Lyrics
she's driving these nails of restless anti-submission into a head full of the naive light of day,
and then bury this ax with my name into the belly of the never ending stay. the torment refuses to lift
off the ground, and the contradictions don't make a sound until they're screaming at her. SO TAKE MY HEART,
this is the last thing i have left to give to you. SO TAKE MY LIFE, i'm not doing anything with it, and i'm
tired of being alive. t won't go on seperated by a chasm of denial, someone is only one to us. and maybe she will finally come to me
invitations written in violet over pale thin wrists. so we pretend were so far apart when were really arm in arm, she won't look at me
she feels my heartbeat. the lips, the arms, the embrace, the letters mailed across the ocean. SO TAKE MY HEART, this is the last thing i will ever give to you.

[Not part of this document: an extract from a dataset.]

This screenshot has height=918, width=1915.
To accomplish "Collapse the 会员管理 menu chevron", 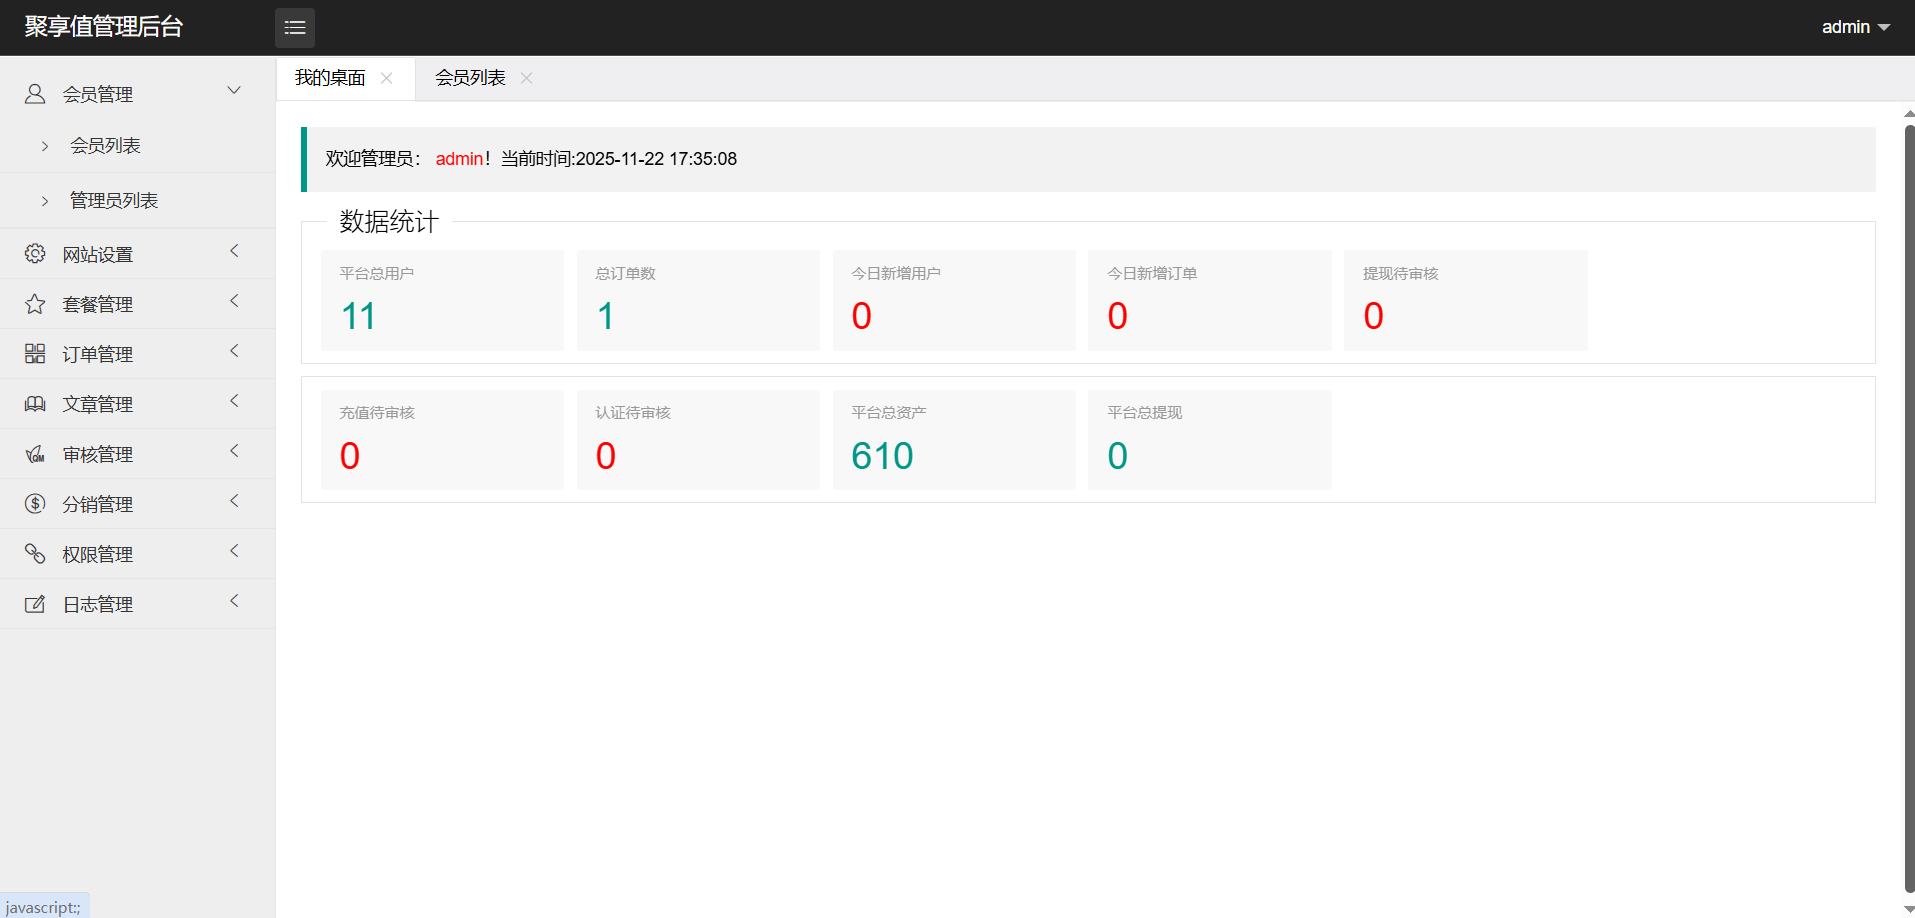I will 234,91.
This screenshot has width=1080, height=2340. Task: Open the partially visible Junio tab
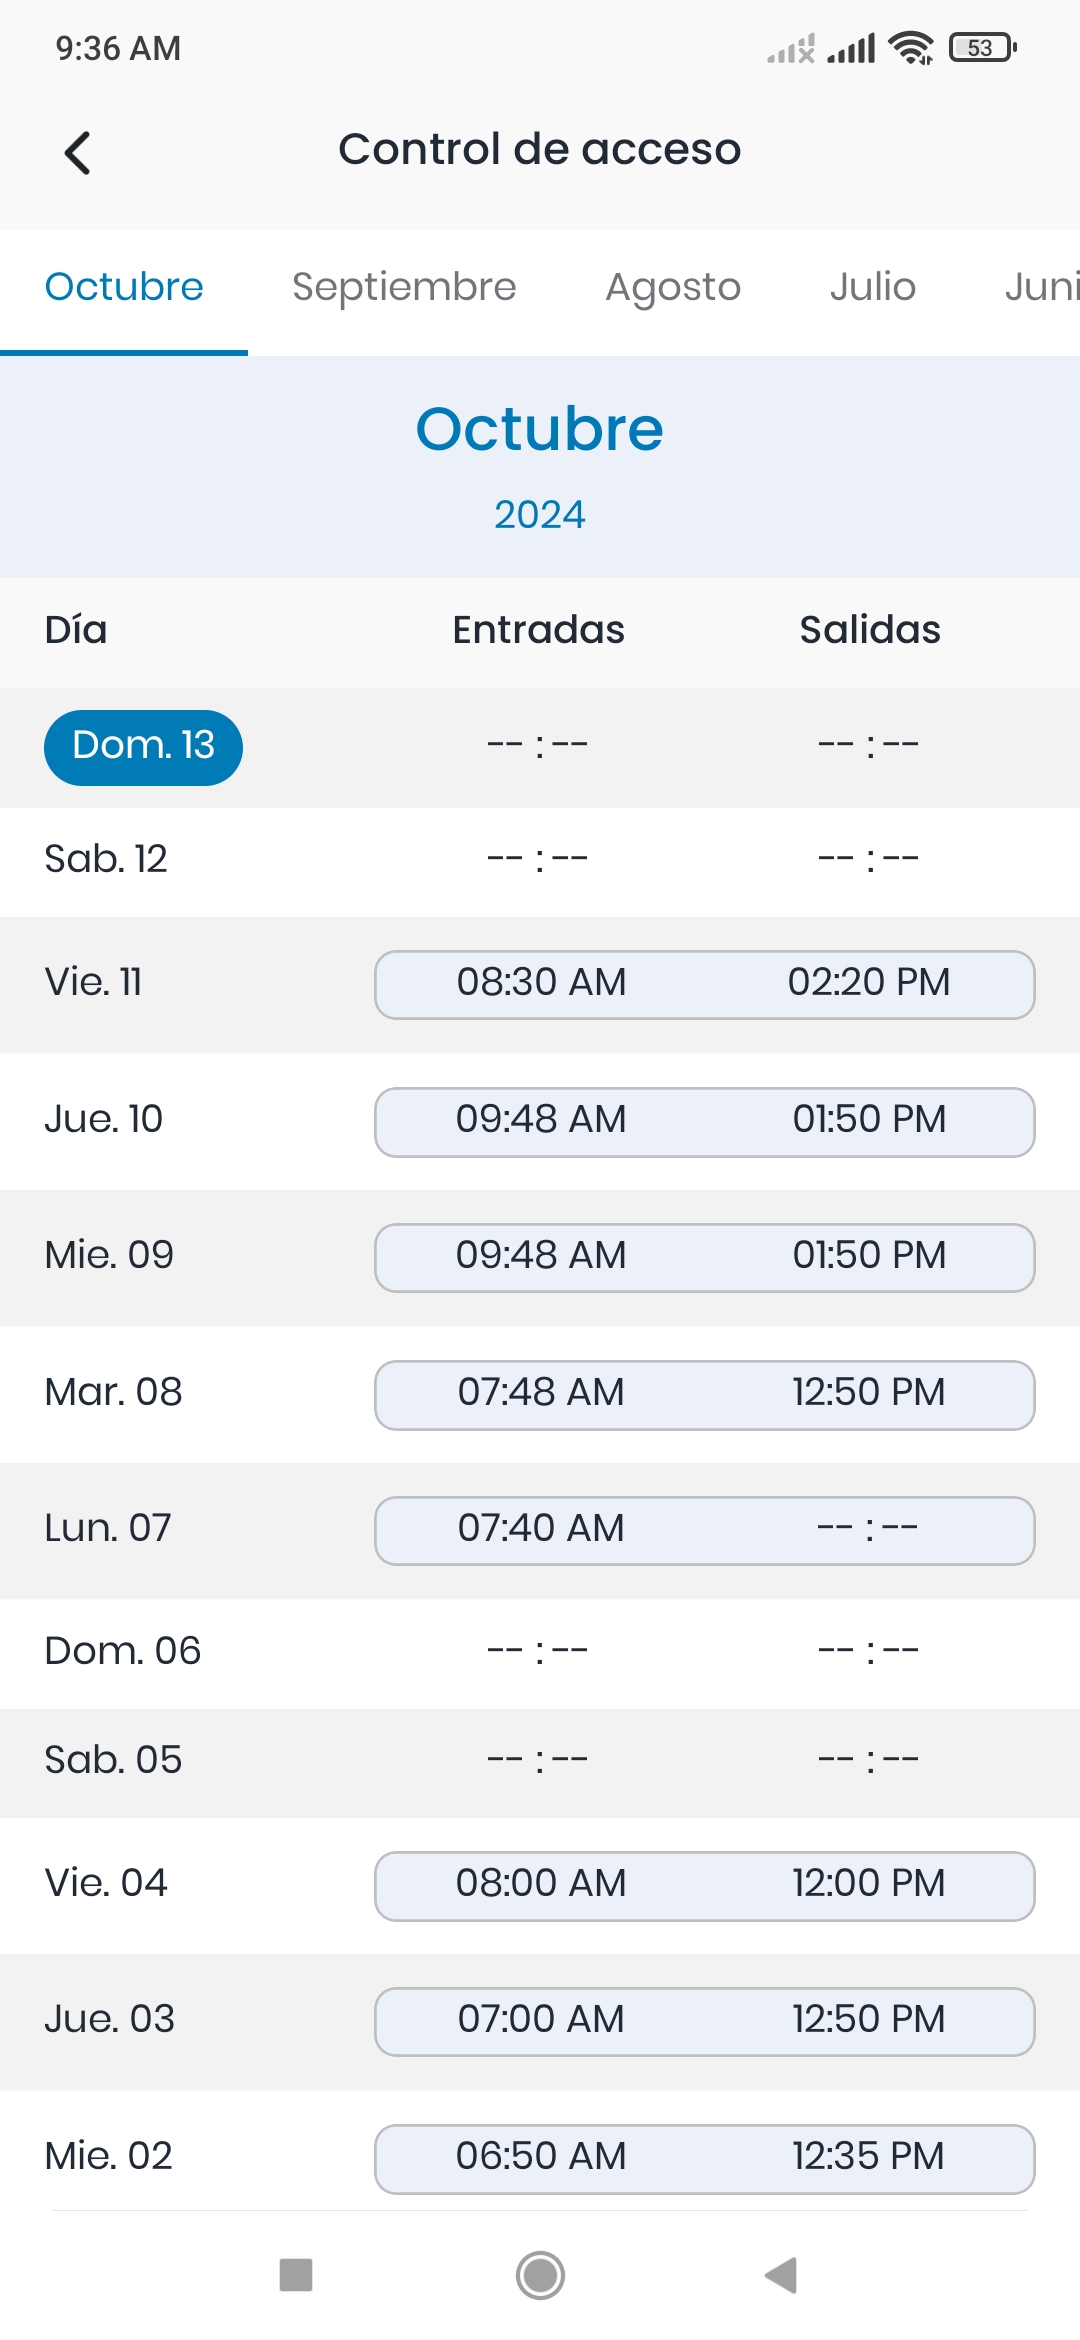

SO TAKE MY LIFE, i'm not doing anything with it and i'm tired of being alive. then the eyes roll back cast out by
the gleaming lights, she was playing make believe. she was putting these scars on our hearts. scars, hearts,
putting scars on our hearts. shimmering sweat for the swollen shame that squeezes my lack of a stomach, i wish i was
everything that you wanted. when the plane took off she didn't realize there was an absolute selfishness, wrapping
strangling hands around her pale neck to choke an adolescent out of her. and i started to weap as the glass just
broke into so many shards around her, then i cried and walked in a circle behind her... a hundred miles away...
my love, my heart, but where are the words to say? because i am so tired.. i am so tired today.